To my delight, his reply said:

“Thank you very much, and I’m looking forward to meeting you in person.  I’d add that I’d bring you something organic from my front yard for you to snack on during your visit, but Hurricane Irene pretty much blasted everything but my carrots, and my fall crops are still seed wannabes at this time.

Wonderful story about the poultice. Many, many years ago my grandmother from the hills of Kentucky did the exact same thing for a howling little kid. Me.”

I knew that if there was a fellow person there with a poultice connection, I was in for a treat.

When I arrived in Norfolk, I threw my bags down, quickly changed my clothes and headed right over to the Chrysler Museum to check out the scene.  After meeting the Education Director, Jennifer, and the Projectionist, Donna, we tested the DVD and I could relax. I went to make the make the acquaintance of Gary and found a warm, amiable friend who was willing to take me around on a brief tour of his favorite galleries in the museum.

As an art history major in college and a lover of nearly all things art, I was elated to see such a stunning collection. They have the Gaston Lachaise sculpture. Man, who is the counterpart to MoMA’s Woman, who is the subject of my mentor/professor George Stoney’s film Gaston Lachaise: Flesh in Ecstasy!

After hearing stories about Gary’s horticultural heritage (his grandmother tilled her own garden until she was 85 years old!) and his front yard vegetable garden that has inspired his neighbors to start composting and growing, too, it was time for the screening.

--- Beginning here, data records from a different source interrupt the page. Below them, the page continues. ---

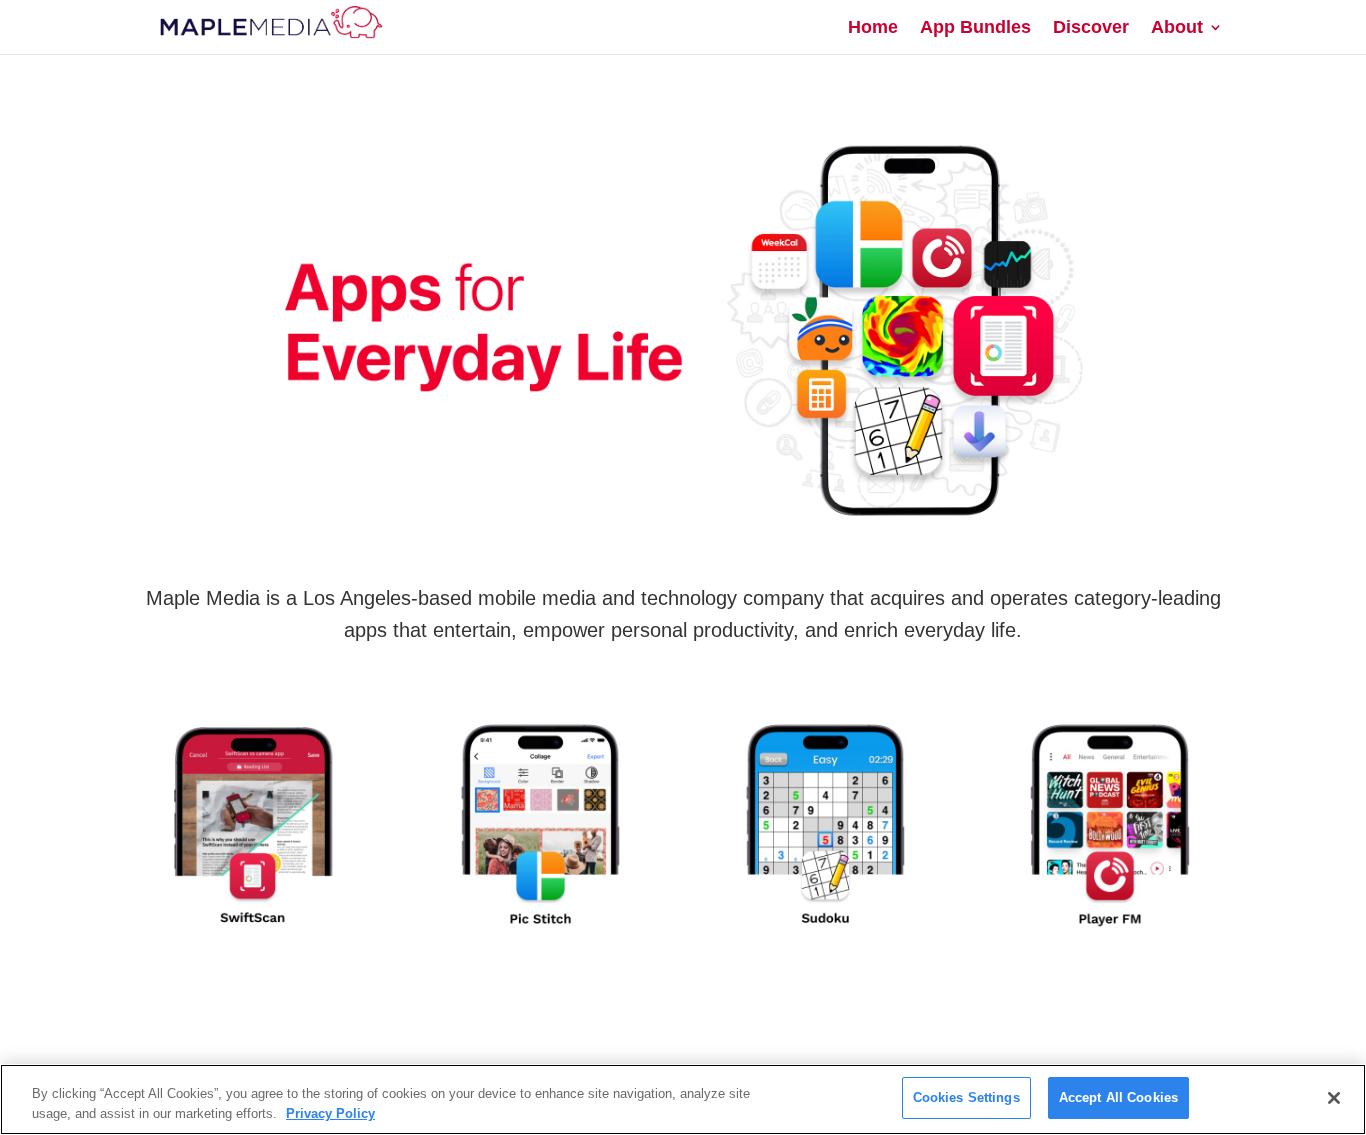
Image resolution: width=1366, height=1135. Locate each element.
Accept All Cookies (1118, 1097)
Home (873, 28)
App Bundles (975, 28)
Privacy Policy (330, 1113)
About (1177, 28)
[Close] (1334, 1098)
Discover (1091, 28)
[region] (683, 1099)
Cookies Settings (966, 1097)
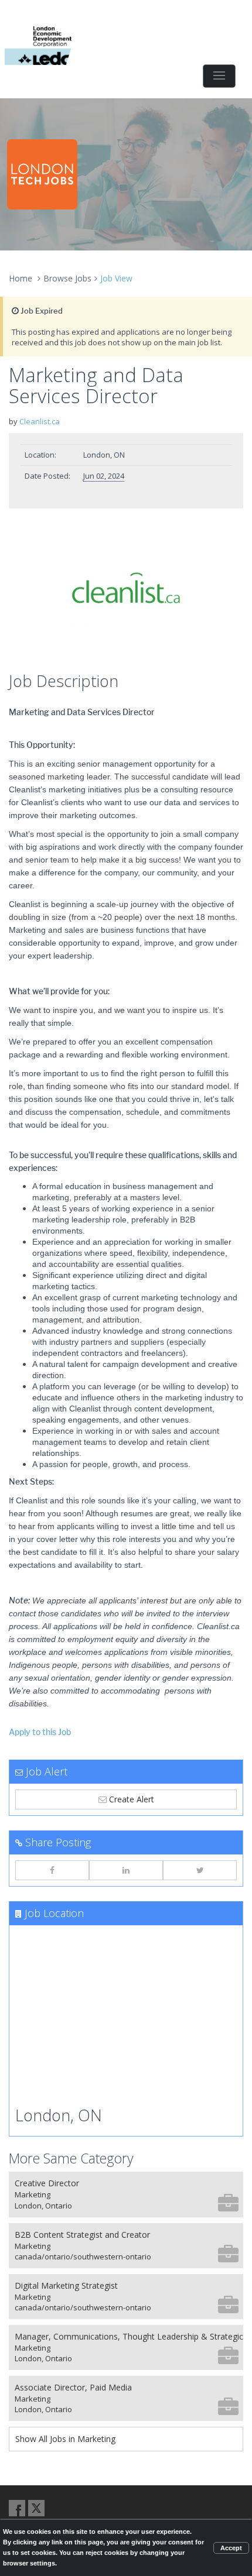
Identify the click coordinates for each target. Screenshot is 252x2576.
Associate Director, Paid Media (73, 2398)
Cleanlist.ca (39, 421)
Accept (231, 2547)
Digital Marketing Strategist (83, 2296)
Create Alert (130, 1799)
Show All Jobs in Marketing (65, 2438)
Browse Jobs (67, 278)
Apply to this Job (40, 1732)
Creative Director (47, 2194)
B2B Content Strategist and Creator (83, 2245)
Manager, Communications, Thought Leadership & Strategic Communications (129, 2347)
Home (20, 278)
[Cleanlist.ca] (126, 593)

A nice crowd filed in (our youngest audience member at 4 months old!) and the lights dimmed. After the credits rolled and I opened the floor to questions/comments, the first audience member to speak stood to say, “My heart is beating out of my chest and I am speechless.  Thank you for such a wonderful film.” Floored by such a heartfelt compliment, I did my best to graciously thank her for her expression and more comments and questions came forth: “Where can we buy local organic?” “How do I find a coop to buy from?” “I liked that you didn’t shy away from talking about ‘big organic.’”

We had a nice discussion about “big organic” and I admitted how easy it is to get on the “down with corporations bandwagon,” but I also cautioned folks not to dismiss the potential good that can come when big players get involved in organic production. The environmental impact of widespread organic methods is significant.  Of course, we should still support local, organic first—indeed, in order to build healthy, robust regional food systems we must prioritize direct relationships between farmers and citizens—but in order to change the status quo, we have to change the whole system, not just part of it.

The best moment in Norfolk came at the end of the night when Education Director, Jennifer, her husband, Greg, and I sat on the porch of The Page House Inn drinking port.  Jennifer told me that that the museum guards who had to keep watch in the theater lobby fought to be able to take turns sitting in the chair outside that still had a view of the screen! And that the people at the front desk asked if they could leave their post to come to the theater!

Holy moly. I had no idea this film meant so much to people, but I will forever treasure that. When I think about all the years of struggle and grind it took to make the film, to know that urban museum employees are fighting for the chance to hear the stories of organic farmers makes it all worthwhile…

Jennifer told me as she was leaving that she has plans to have a staff screening so that all the museum guards and people at the front desk will finally get to see it, too, uninterrupted.

Post by Shelley Rogers, OSIP Touring Filmmaker.

Photos provided by Jennifer Schero of the Chrysler Museum.